Miloš Hoznauer

* 1929

  • “In Prague 4 about five hundred metres from my place of residence there was a gymnasium Na Vítězné pláni; the director was my friend, which whom I used to go to skiing courses in the mountains. He accepted me and I started working there. And again, it was interesting, that a comrade from the regional committee of the communist party claimed that there is no normalisation, when comrade Hoznauer teachers in the region‘. And a party threesome was established of comrades Vokoun, Škývara and Hacaperka. And she ordered to get me out of the school yet again. That means they talked to the director, who said: ‚When I accepted him, I shall not throw him out.‘ A party organisation was meant to decide whether I belong to the school, but they were sorry as my deceased wife also taught there and they were sorry for the orphans so didn’t dare, in respect of the deceased, so they went around it. The parent´s association was supposed to raise a protest that their children were taught by an enemy of normalisation. Same as it worked before in case of the professor Záhořová, to write down they didn’t want her in their school. As my wife worked there amongst them, they didn’t accept it this time. Regardless of the fact that within fourteen days comrade Vokoun drowned in a bath of his lover under strange circumstances, the other comrade didn’t survive his first heart attack at quite a young age. And comrade Hacaperka got arrested for economical delicts. All that within fourteen days! And there in the regional office they concluded I got an advocacy at higher instances, so I could finally work peacefully.”
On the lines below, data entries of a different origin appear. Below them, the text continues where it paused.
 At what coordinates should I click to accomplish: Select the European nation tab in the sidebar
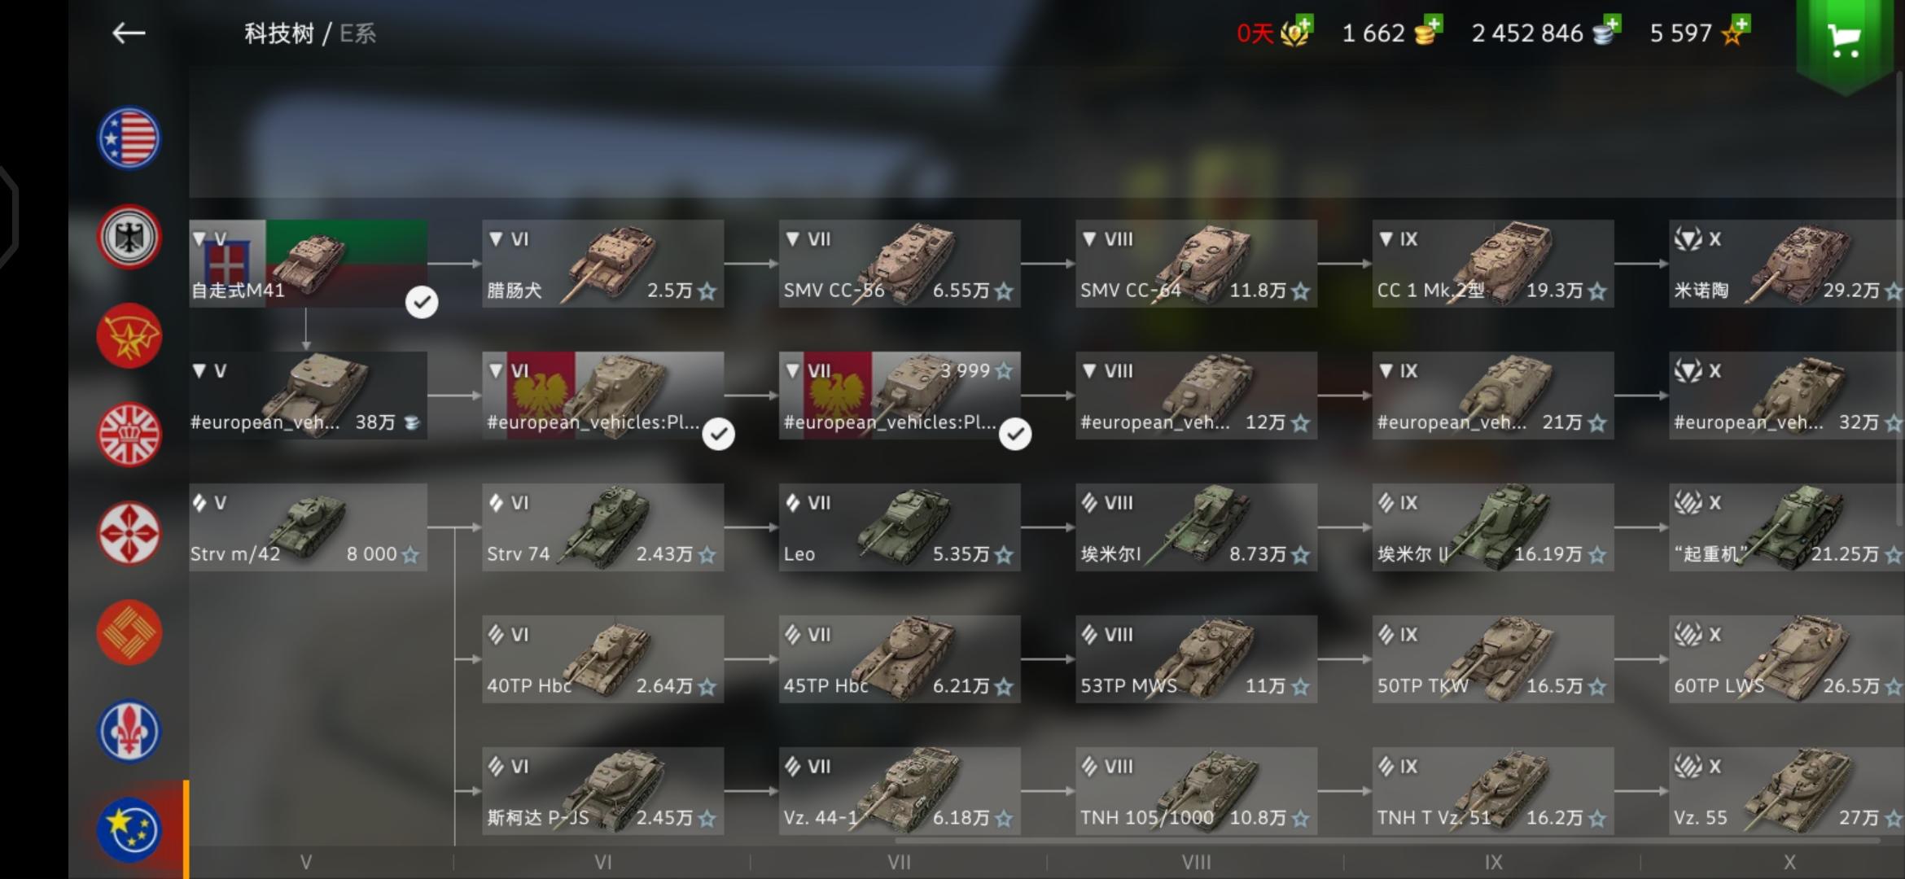[129, 830]

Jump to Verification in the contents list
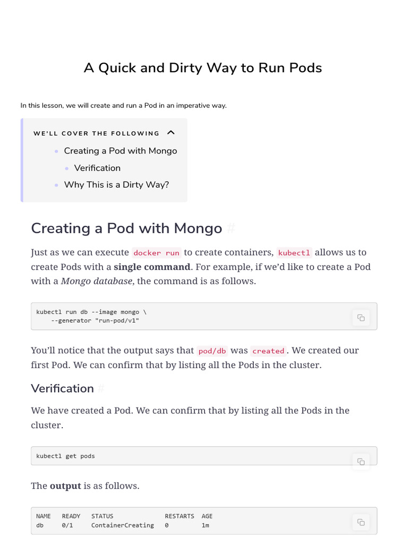(x=97, y=168)
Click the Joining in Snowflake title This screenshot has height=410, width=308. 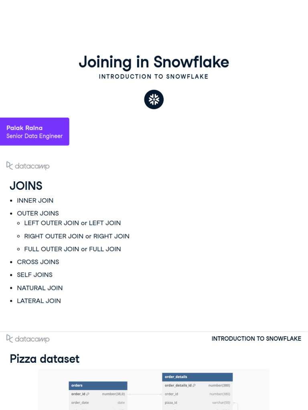[154, 62]
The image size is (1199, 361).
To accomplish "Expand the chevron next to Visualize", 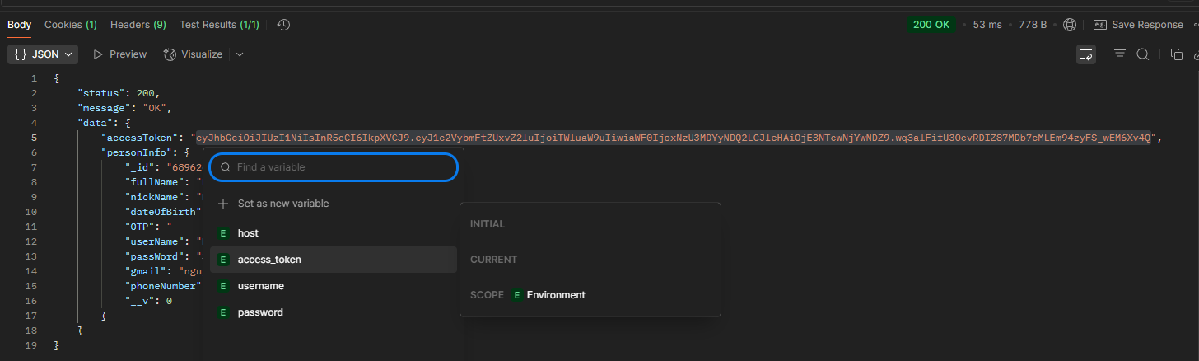I will click(240, 54).
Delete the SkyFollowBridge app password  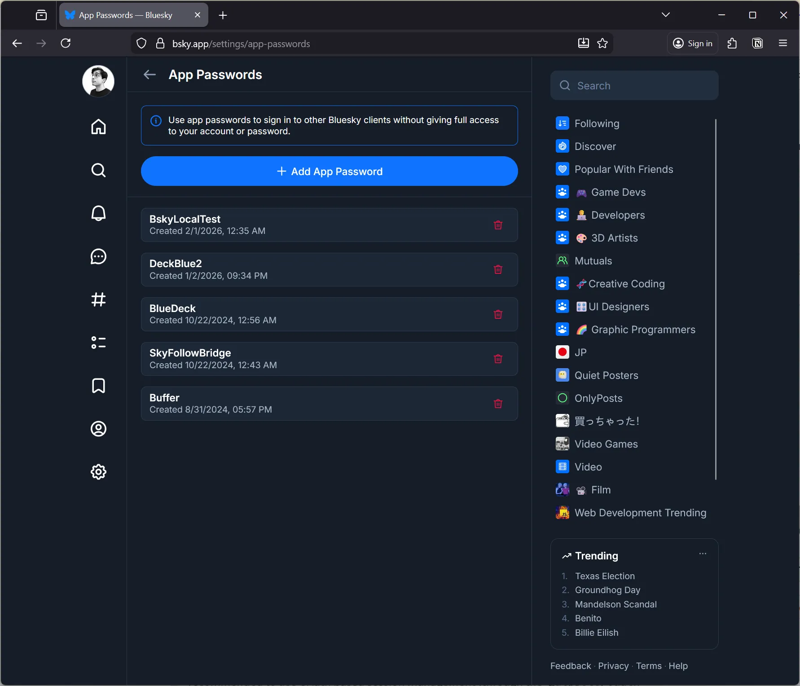[498, 359]
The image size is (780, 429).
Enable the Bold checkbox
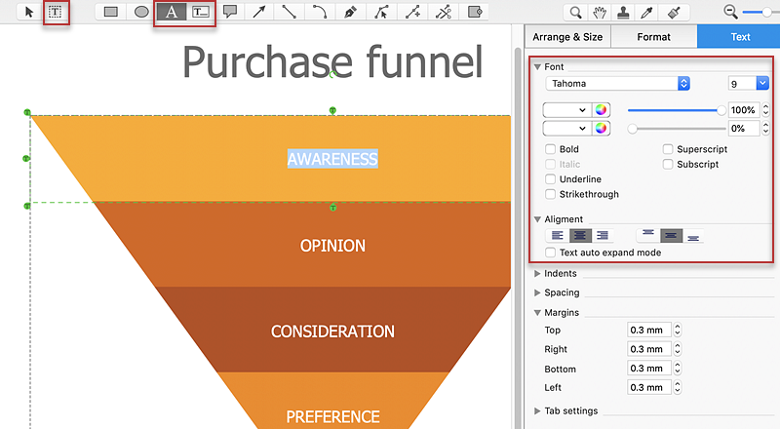point(552,149)
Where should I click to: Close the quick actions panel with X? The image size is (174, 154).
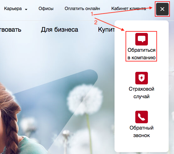162,9
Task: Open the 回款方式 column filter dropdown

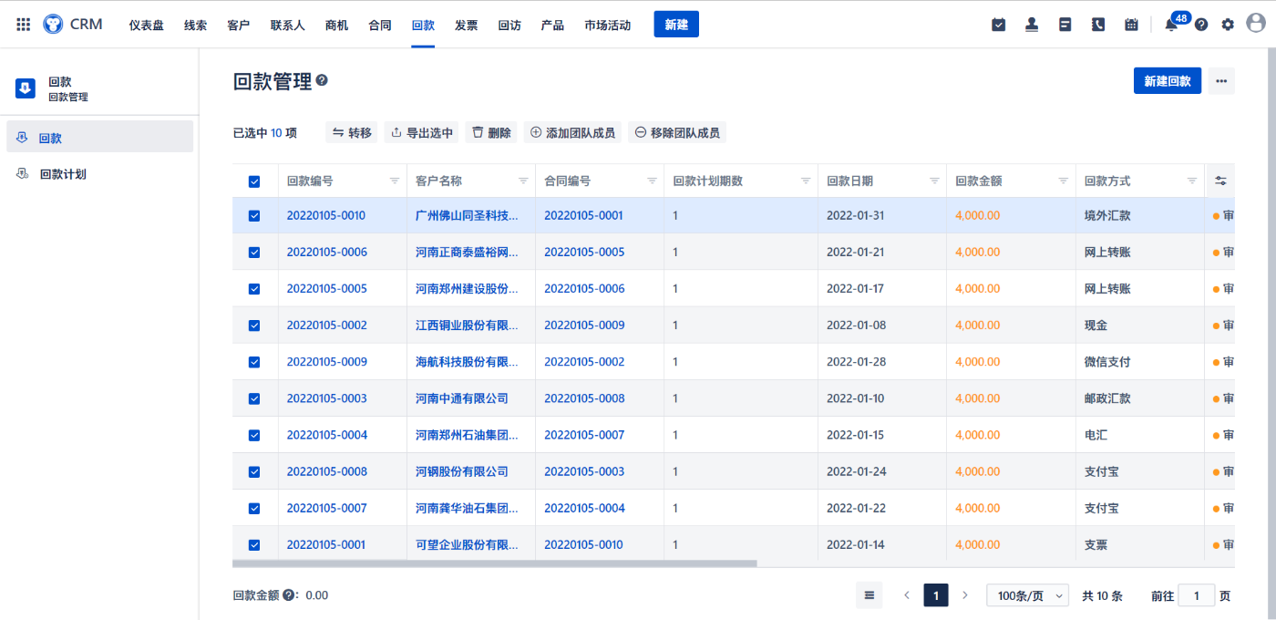Action: coord(1191,181)
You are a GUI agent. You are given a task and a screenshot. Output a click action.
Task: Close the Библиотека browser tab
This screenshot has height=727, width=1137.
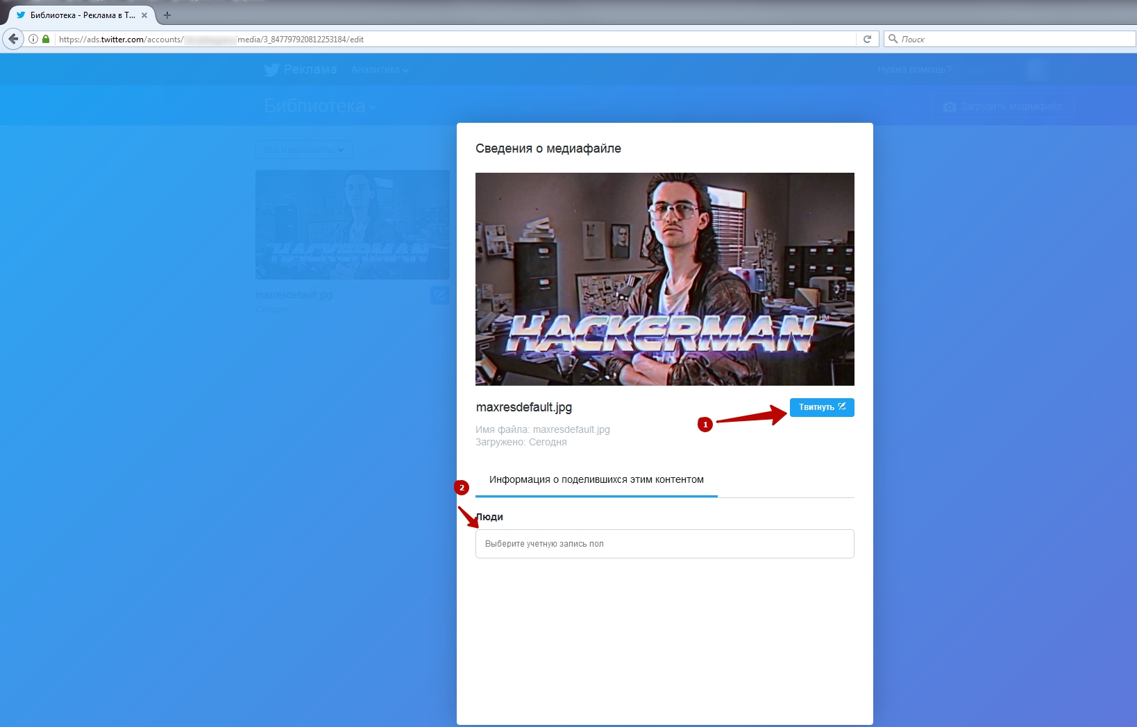click(144, 15)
  • “Still at the beginning of 1960s a professor was fired in V Úžlabině, who mentioned the name of Masaryk. The students asked her, as they came across his name in a text and she had to tell them he was the first president of the republic and a really popular one called daddy Masaryk; they wrote it down in their notebooks and a certain parent discovered it and made a big deal of it. And she got immediately kicked out. She could not even take her handbag from her office. They made a search there on her keeping any prohibited literature. Of course she defended herself not wanting to give a falsify history, as Masaryk actually was the first president and sought advocacy at the former minister of education, Nejedlý, who wrote a large monograph on Masaryk. He didn’t meet her in person, but sent her a note via his secretary: ‚I regret that comrade Záhořová chose this very person out of my rich and many works.‘ So finally she was meant to return as the school inspector finally approved her case was a slightly… I don’t even know how to say it, and the professor Záhořová was allowed to return in the end. But the labour unions sent a resolution to the department that they didn’t wish to have such a teacher in their school any more. As an inspector made them write such statement, otherwise the school was to undergo a thorough inspection. So this was still happening in 1960s. So the great 1960s, there were not so many, as it all ended up in 1968. So there were maybe five… or six years of such a hopeful time.”

  • “When I got transferred to the gymnasium Nad Štolou, the director First was there too for a punishment, who was getting in contact with West-German gymnasium in 1960s rather than with an East-German school. So that was an ideological fault and following 1968 he was transferred to the gymnasium and he wanted to get his reputation back and became a real monster. A certain colleague attempted to commit murder for the persecution. So for the first time in my life I became an informer. I went to ask at the regional committee of the communist party, if they knew what kind of a director they got there. Surprisingly they accepted me quite nicely, comrade secretary told me: ‚Well we know comrade First. If today the China people came here, tomorrow he has got slant eyes. But the party needs such people to fulfil its objectives, just temporarily using them to fulfil its goals.‘ That was a lovely formulation, that…”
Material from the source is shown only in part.